*Written task*. Retype the lines below verbatim, starting at the line with "Task: Open the Document" and going through the last line of the records, both ends included. Leave the pictures out of your copy.

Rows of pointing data
+===+
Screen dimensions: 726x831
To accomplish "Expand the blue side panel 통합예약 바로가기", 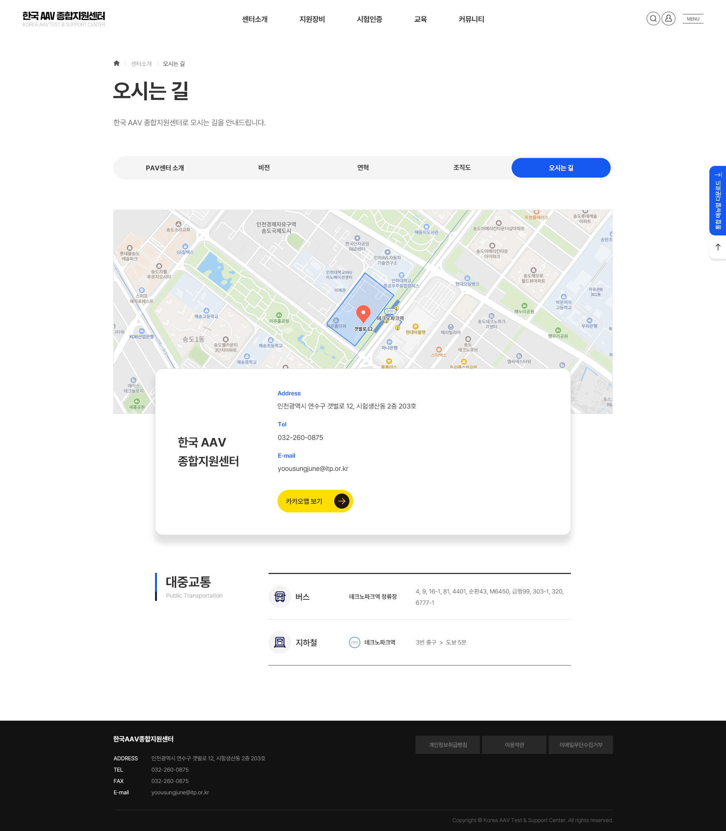I will [x=717, y=200].
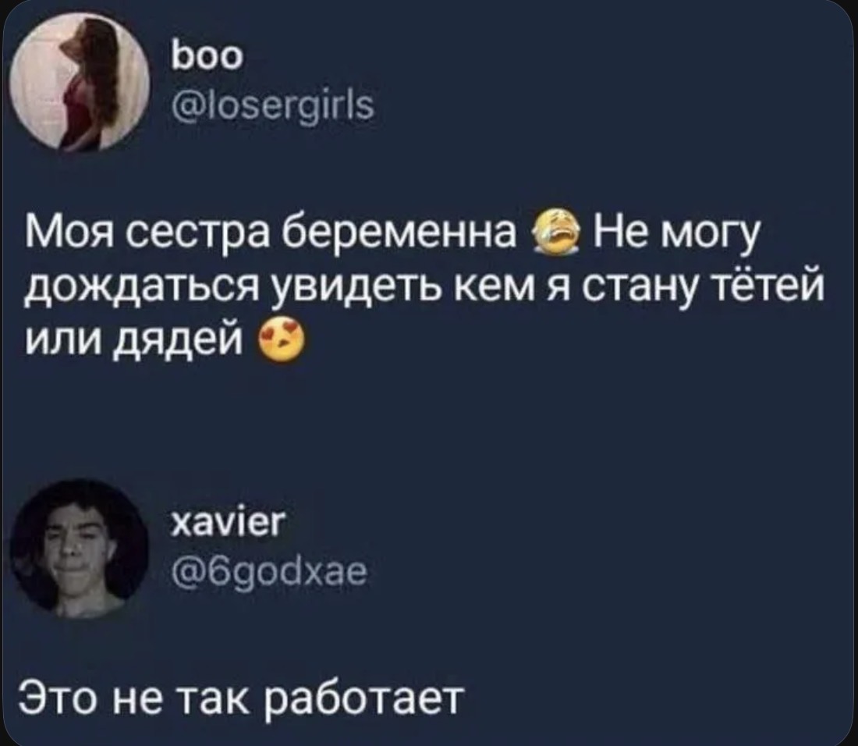The image size is (858, 746).
Task: Open the @losergirls handle
Action: click(x=272, y=106)

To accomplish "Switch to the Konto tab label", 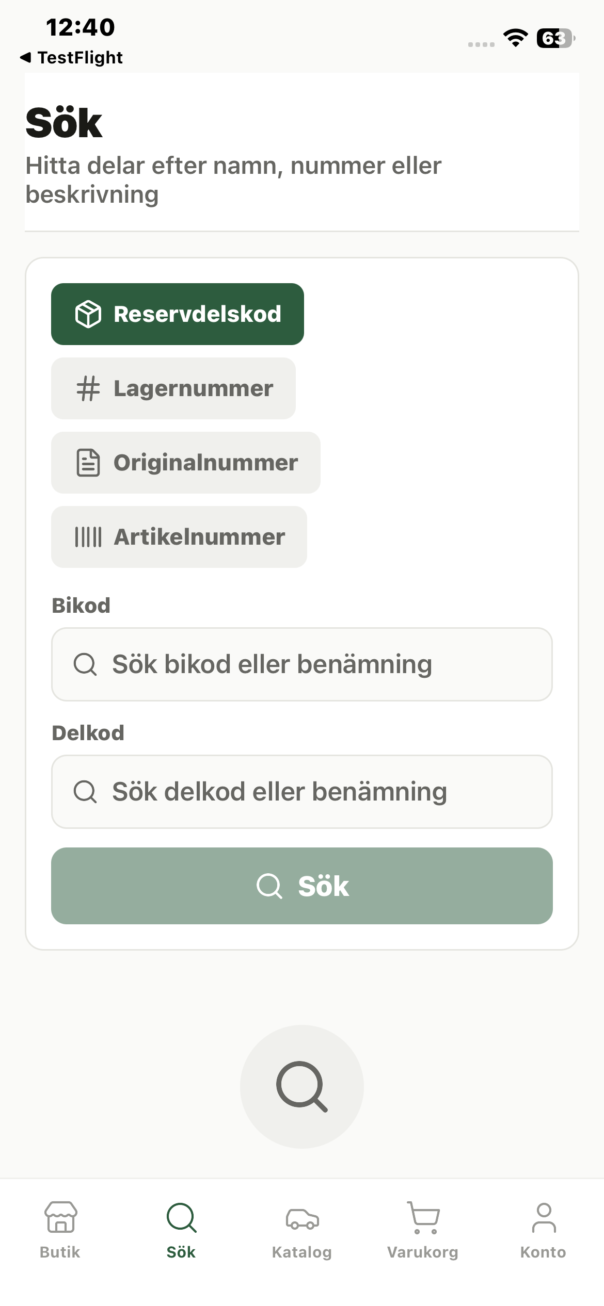I will (543, 1252).
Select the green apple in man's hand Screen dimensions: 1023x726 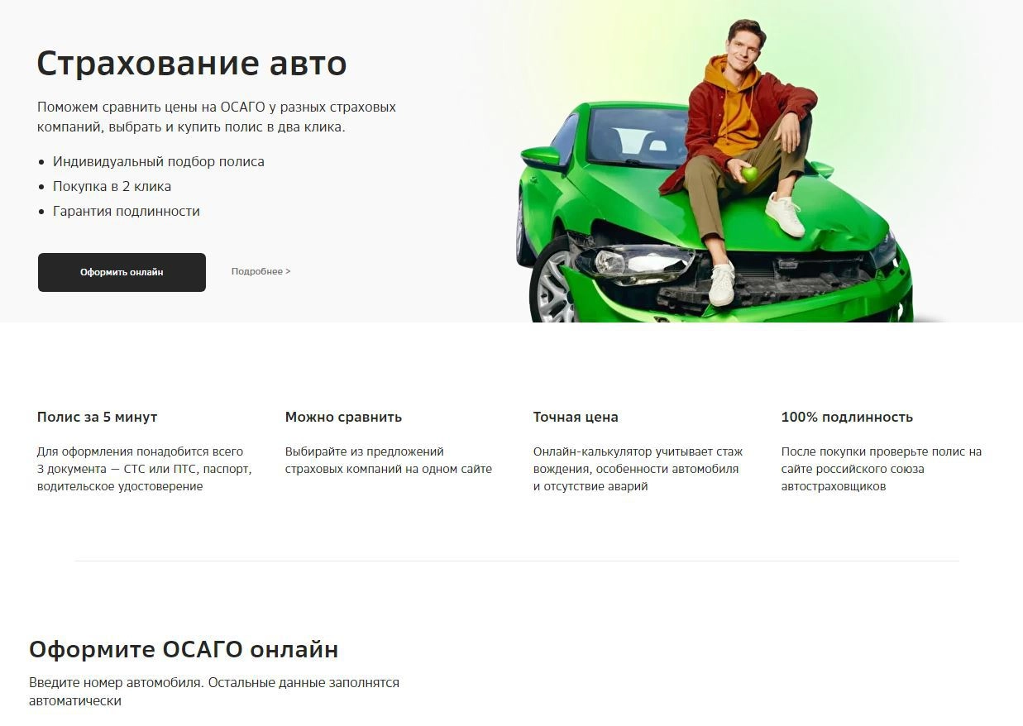tap(749, 174)
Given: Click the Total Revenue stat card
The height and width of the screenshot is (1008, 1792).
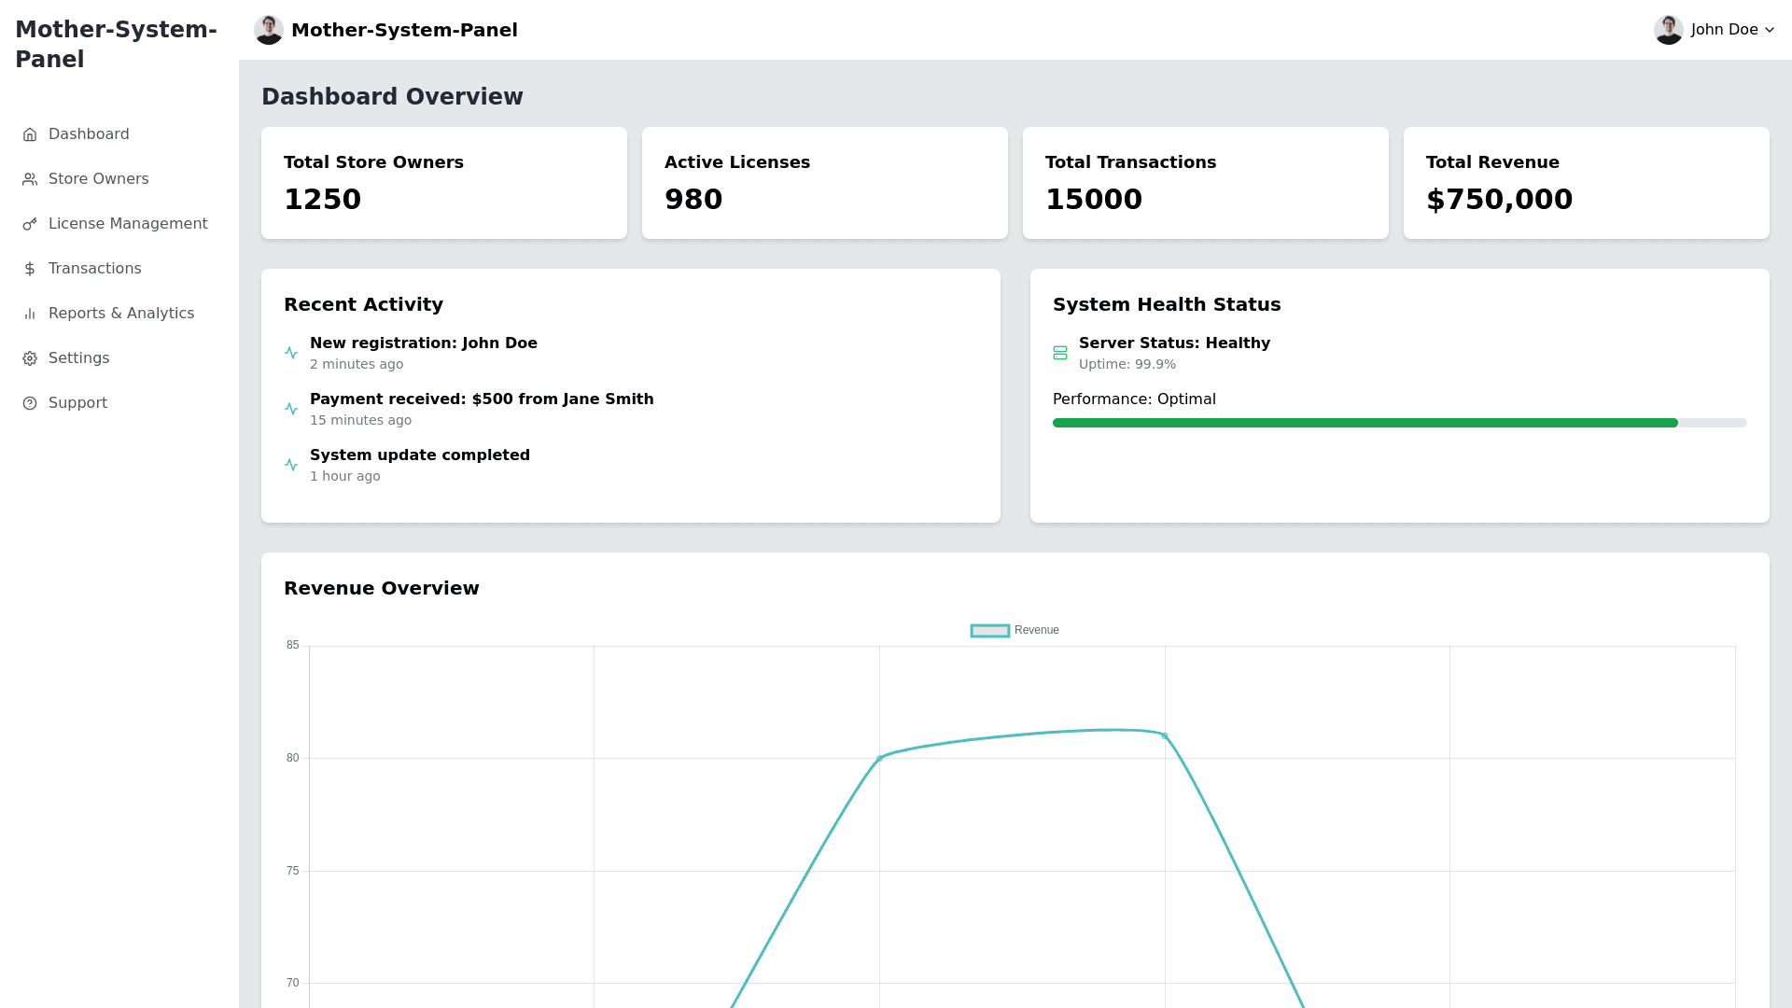Looking at the screenshot, I should point(1586,183).
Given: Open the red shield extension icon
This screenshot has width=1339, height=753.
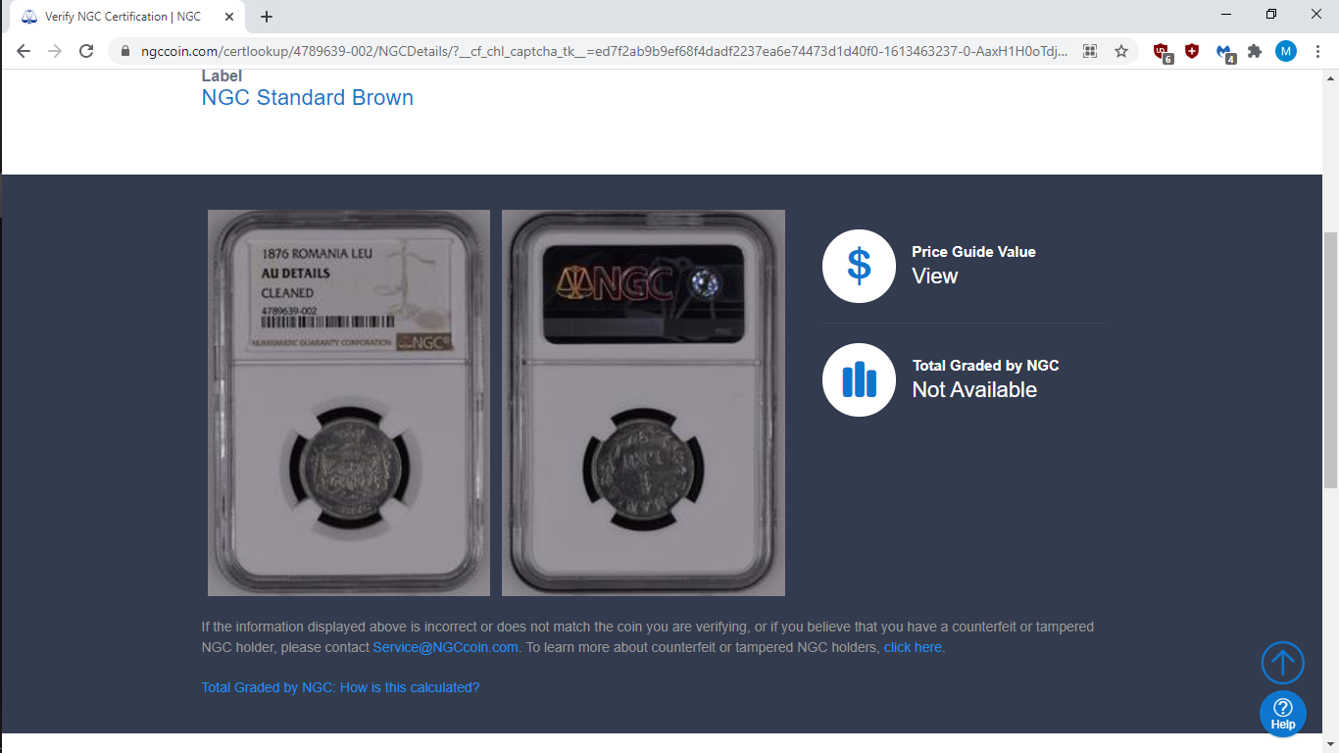Looking at the screenshot, I should click(1191, 51).
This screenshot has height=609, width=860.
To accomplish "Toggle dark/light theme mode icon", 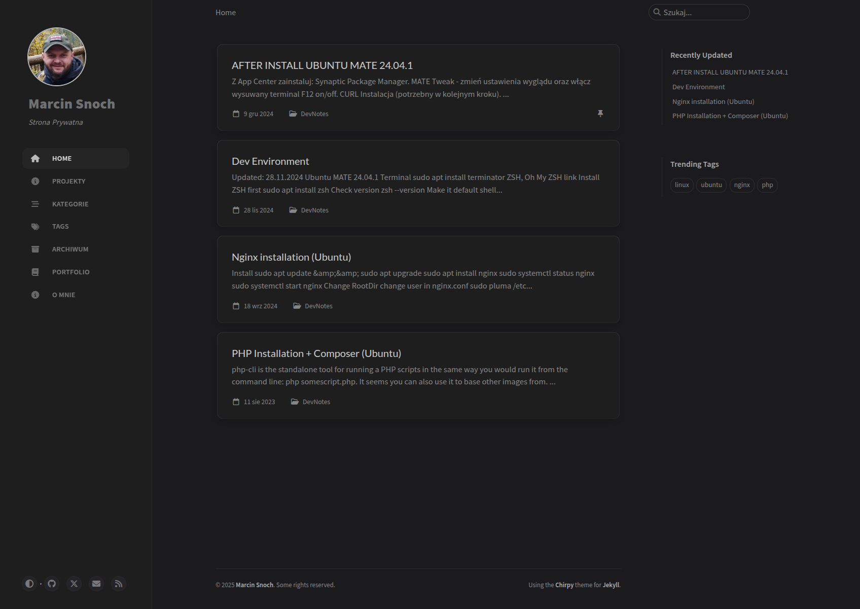I will tap(29, 584).
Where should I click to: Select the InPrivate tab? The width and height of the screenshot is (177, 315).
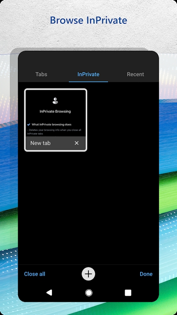89,74
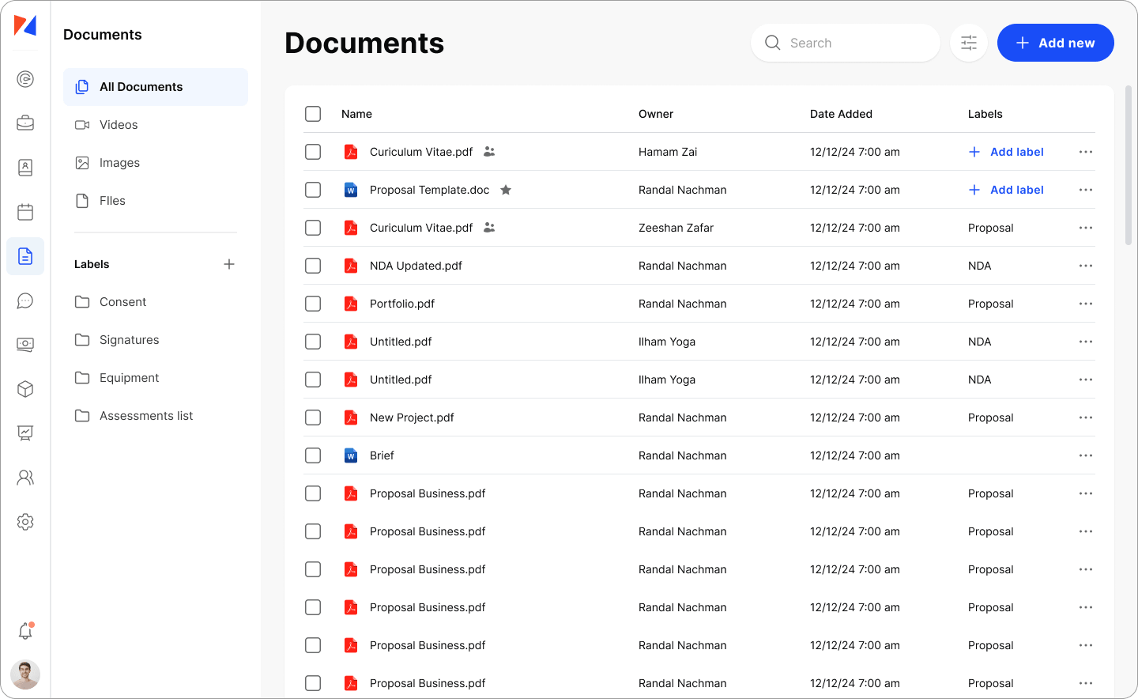Click the payroll card icon in sidebar

24,344

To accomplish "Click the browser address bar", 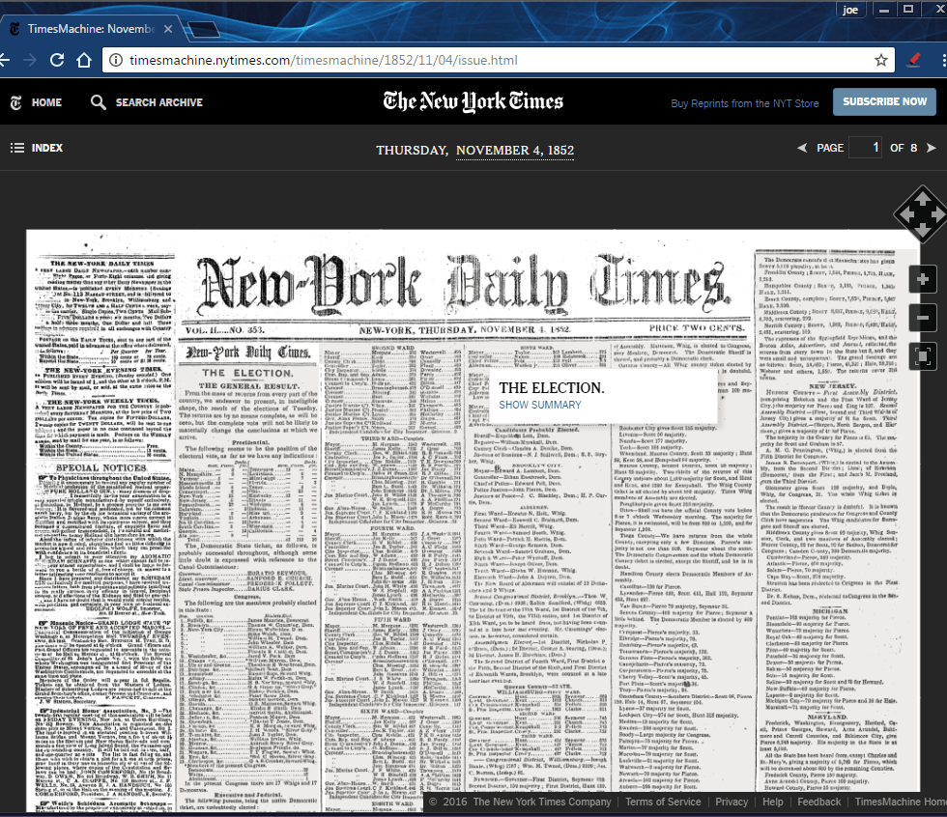I will point(483,60).
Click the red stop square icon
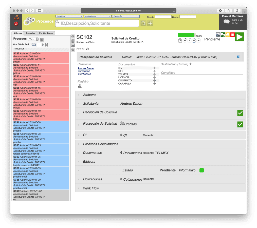This screenshot has height=228, width=257. click(x=232, y=35)
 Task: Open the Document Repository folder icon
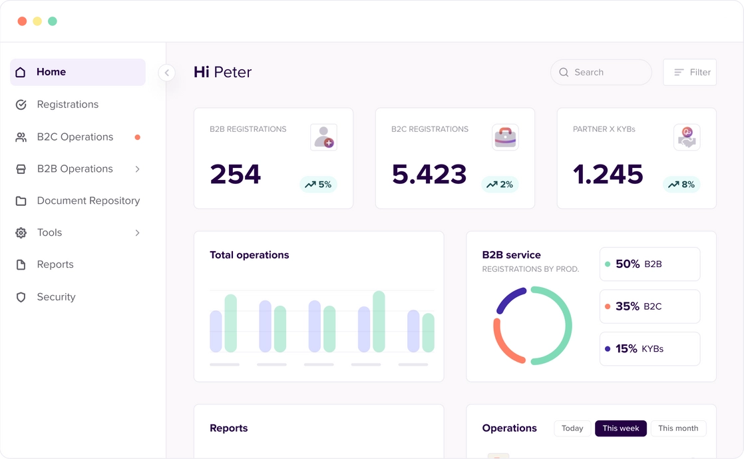coord(21,201)
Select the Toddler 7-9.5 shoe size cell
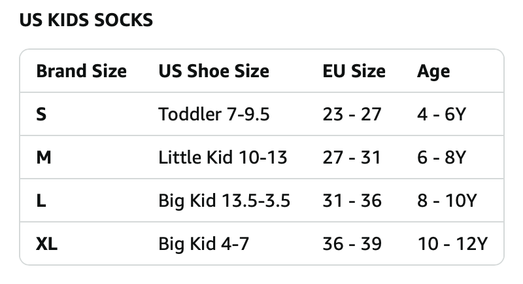 [x=214, y=115]
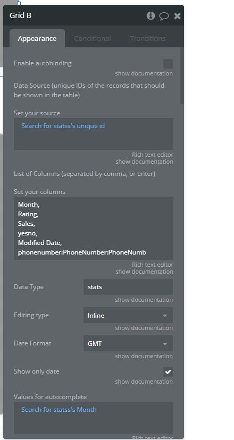Click the Editing type dropdown arrow
The width and height of the screenshot is (234, 440).
[x=165, y=316]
+===+
*Task output*.
 Task: Open the Document Repository folder icon
coord(21,201)
Select the Toddler 7-9.5 shoe size cell
 [x=214, y=115]
Click the Editing type dropdown arrow
The width and height of the screenshot is (234, 440).
[x=165, y=316]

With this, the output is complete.